次に、図16、図17を参照して、他の光軸屈折部R1(以下、単に「光軸屈折部R1」と称する。)を有する部品認識カメラ70の構成について説明する。以下、部品認識カメラ20と同じ構成要素には同じ符号を付して、詳細な説明を省略する。部品認識カメラ70の筐体71内部には、複数の第1カメラユニット22により構成される第1カメラ群G1と複数の第2カメラユニット23による構成される第2カメラ群G2が配置されている。
複数の第2カメラユニット23の光軸23dは、第2カメラユニット23の上方に配置された第2の鏡73によって透明板24の下方に配置された第1の鏡72の方向に屈折される。さらに、光軸23dは、第1の鏡72によって上方に屈折される。第1の鏡72と第2の鏡73は、それぞれX軸方向に伸びる1枚の鏡であり、複数の第2カメラユニット23で共用される。また、第1の鏡72は、複数の第1カメラユニット22の光軸22dが透過するハーフミラーであり、複数の第1カメラユニット22で共用される。

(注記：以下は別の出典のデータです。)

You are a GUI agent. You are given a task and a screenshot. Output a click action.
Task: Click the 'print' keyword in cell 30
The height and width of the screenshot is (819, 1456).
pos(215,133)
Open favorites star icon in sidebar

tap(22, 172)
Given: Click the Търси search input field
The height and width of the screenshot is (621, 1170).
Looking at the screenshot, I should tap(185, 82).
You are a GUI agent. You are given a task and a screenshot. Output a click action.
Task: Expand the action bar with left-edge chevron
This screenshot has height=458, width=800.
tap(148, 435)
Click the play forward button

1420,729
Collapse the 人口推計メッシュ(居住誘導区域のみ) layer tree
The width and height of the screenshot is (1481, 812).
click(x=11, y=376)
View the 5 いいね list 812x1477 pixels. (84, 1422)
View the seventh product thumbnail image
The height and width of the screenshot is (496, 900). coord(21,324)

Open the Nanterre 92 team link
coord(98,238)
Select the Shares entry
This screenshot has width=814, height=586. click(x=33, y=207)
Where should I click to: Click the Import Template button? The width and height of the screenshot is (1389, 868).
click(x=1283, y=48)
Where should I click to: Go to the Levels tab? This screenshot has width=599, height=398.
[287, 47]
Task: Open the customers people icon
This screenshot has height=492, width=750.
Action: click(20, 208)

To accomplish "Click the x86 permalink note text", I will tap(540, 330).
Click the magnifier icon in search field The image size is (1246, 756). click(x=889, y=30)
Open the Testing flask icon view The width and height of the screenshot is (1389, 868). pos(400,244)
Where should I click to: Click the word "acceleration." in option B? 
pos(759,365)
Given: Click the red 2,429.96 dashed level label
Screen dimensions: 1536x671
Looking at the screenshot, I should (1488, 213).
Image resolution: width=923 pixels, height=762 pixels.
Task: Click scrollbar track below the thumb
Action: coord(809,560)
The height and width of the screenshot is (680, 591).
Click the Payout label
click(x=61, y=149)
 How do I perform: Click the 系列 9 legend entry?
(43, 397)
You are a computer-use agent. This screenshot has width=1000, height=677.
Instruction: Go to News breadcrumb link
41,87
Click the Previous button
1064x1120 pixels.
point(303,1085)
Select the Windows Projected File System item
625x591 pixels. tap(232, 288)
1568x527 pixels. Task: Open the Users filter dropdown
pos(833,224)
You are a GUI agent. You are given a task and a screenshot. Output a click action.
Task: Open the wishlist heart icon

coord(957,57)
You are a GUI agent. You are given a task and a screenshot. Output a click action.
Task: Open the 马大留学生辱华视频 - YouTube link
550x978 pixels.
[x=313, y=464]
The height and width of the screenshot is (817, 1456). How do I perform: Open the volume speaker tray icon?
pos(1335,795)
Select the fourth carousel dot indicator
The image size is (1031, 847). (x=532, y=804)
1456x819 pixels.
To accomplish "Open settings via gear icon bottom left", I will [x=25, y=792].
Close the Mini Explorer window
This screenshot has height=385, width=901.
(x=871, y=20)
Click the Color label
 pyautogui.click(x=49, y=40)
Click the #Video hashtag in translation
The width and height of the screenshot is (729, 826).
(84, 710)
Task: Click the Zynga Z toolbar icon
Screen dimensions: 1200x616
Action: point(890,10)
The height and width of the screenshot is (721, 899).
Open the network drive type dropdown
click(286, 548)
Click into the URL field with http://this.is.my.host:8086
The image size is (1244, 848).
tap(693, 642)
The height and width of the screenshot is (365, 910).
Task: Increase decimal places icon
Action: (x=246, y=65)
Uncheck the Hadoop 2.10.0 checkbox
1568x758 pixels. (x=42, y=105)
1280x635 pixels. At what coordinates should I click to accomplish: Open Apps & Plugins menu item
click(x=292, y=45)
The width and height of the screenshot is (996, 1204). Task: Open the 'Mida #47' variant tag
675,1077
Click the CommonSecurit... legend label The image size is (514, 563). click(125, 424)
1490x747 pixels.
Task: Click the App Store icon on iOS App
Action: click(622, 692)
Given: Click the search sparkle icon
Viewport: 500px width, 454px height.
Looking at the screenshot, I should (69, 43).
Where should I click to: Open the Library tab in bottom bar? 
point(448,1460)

図16、図17において、第1の鏡72からY軸に沿う位置には、第3照明部31が設置されている。第3照明部31から照射された光31aは、第1の鏡72によって上方に屈折される。このように、第1の鏡72と第2の鏡73(鏡)は、ノズル8bに保持された部品Dの像を第2カメラユニット23(第2カメラ群のカメラ)に導く光軸屈折部R1を構成する。また、第1の鏡72と第2の鏡73は、それぞれ第2カメラ群G2の複数のカメラ(第2カメラユニット23)で共通に使用される1枚の鏡である。